§ **WHAT YOU NEED TO DO**:
Can you give the listing lines again, starting with the line containing "The height and" and running through the line containing "[x=370, y=321]", with "Order Files" swapped for "Order Documents" and nothing else changed?

§ **SUPPLIED DATA**:
* start *

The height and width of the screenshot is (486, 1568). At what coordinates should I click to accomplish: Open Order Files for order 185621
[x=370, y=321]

* end *
* start *

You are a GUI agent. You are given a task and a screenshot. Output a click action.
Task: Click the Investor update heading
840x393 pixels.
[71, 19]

* end *

§ **REPLY TO THE TASK**:
The height and width of the screenshot is (486, 1568). At what coordinates should I click to accomplish: Open Order Documents for order 185621
[x=370, y=321]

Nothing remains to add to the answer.